Australia keeps rates at 4.75% as inflation fears abate
Australia's central bank has left interest rates unchanged as it forecast inflation will remain within its target this year.
The Reserve Bank of Australia left its main rate at 4.75%, the fourth month in a row that it has not altered borrowing costs.
It said a number of factors, such as a strong currency, were limiting price growth.
However, analysts voiced fears that inflation may pick up in coming months.
Stephen Roberts of Nomura said that he expects to see more evidence of accelerating inflation over the next month or two.
"I see two rates hikes this year, with the second one around September," Mr Roberts added.

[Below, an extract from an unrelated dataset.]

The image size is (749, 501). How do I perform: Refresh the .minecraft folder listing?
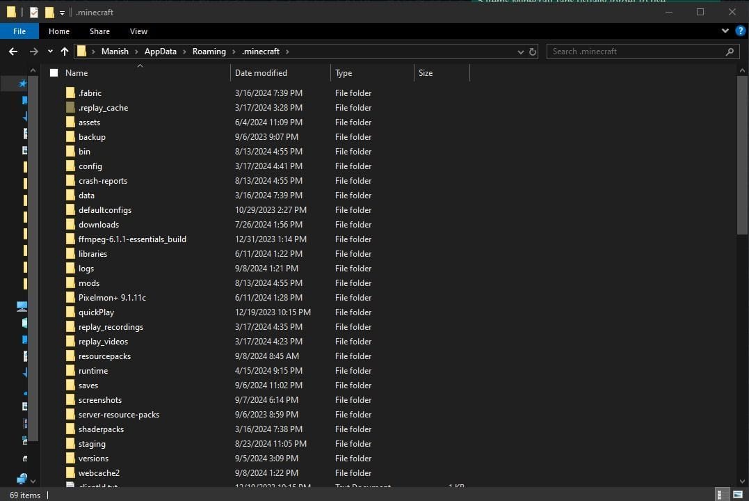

Australia's economy has been growing steadily driven by a boom in commodities and low unemployment rates.
That has led to an increase in domestic demand, which some analysts fear could put upward pressure on consumer prices.

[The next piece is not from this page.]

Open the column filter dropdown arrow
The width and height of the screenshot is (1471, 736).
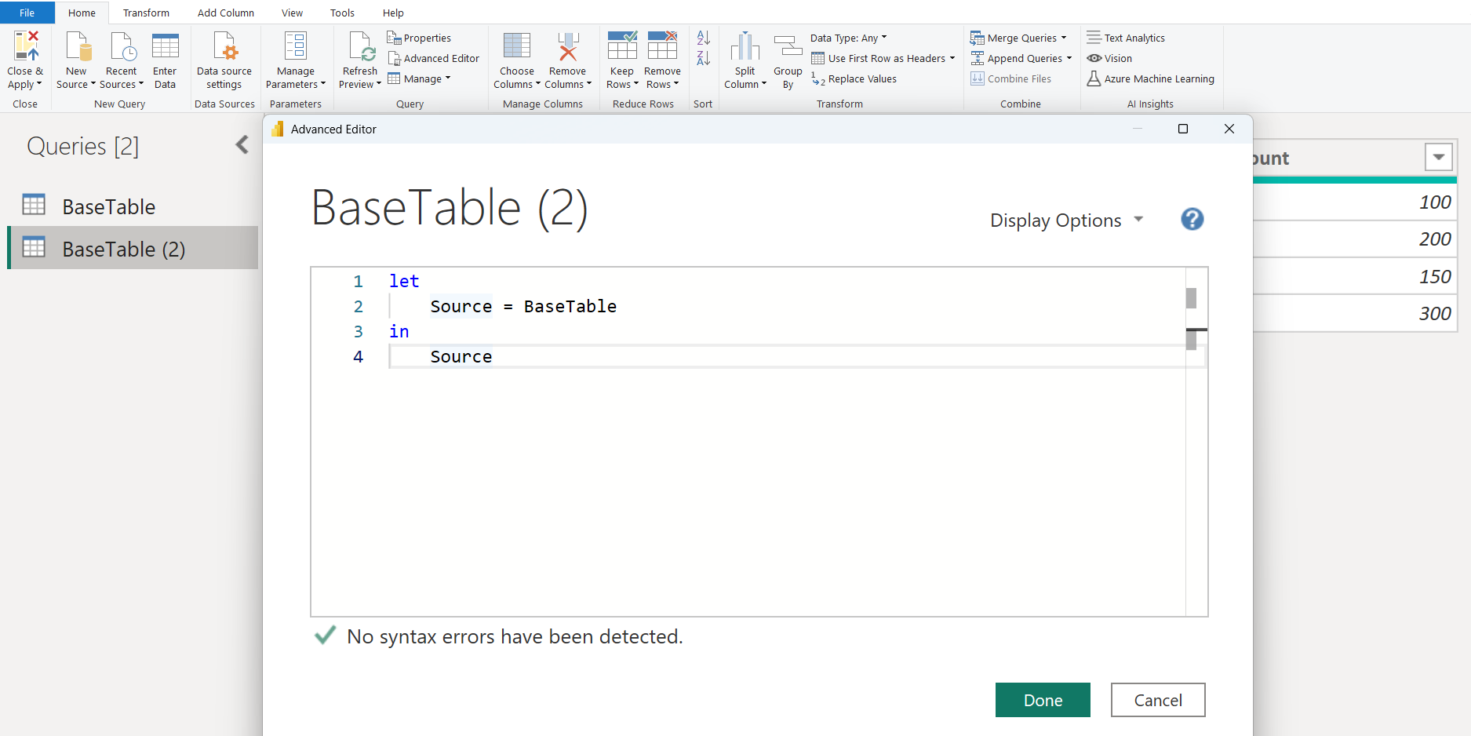coord(1438,158)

Earlier, the Australian Bureau of Statistics reported a stronger-than-expected increase in retail sales.
Sales in January rose by 0.4% from the previous month, the bureau said.
At the same time, there are fears that the damage caused by extensive flooding in Queensland may also affect the prices of essential commodities, helping speed up inflation.

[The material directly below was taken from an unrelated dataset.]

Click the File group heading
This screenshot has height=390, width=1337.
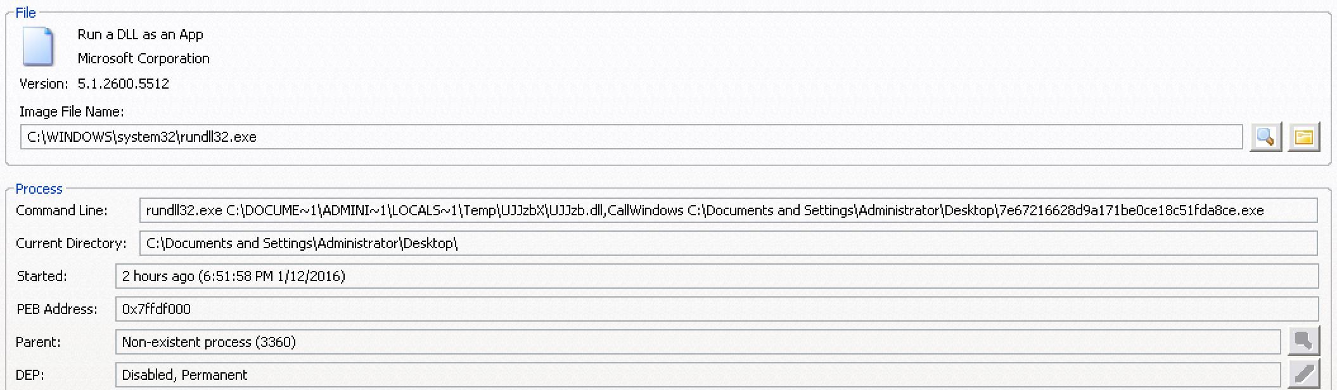pos(25,13)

However, the central bank played down these concerns.
"Production losses due to weather are temporarily raising prices for some agricultural produce, but these should fall back later in the year," the bank said.
"Overall, looking through these temporary effects, the Bank expects that inflation over the year ahead will continue to be consistent with the 2-3% target," it added.
The central bank added that other factors would also help keep prices in check, not least the exchange rate, an earlier decline in wages growth and strong competition in some key markets.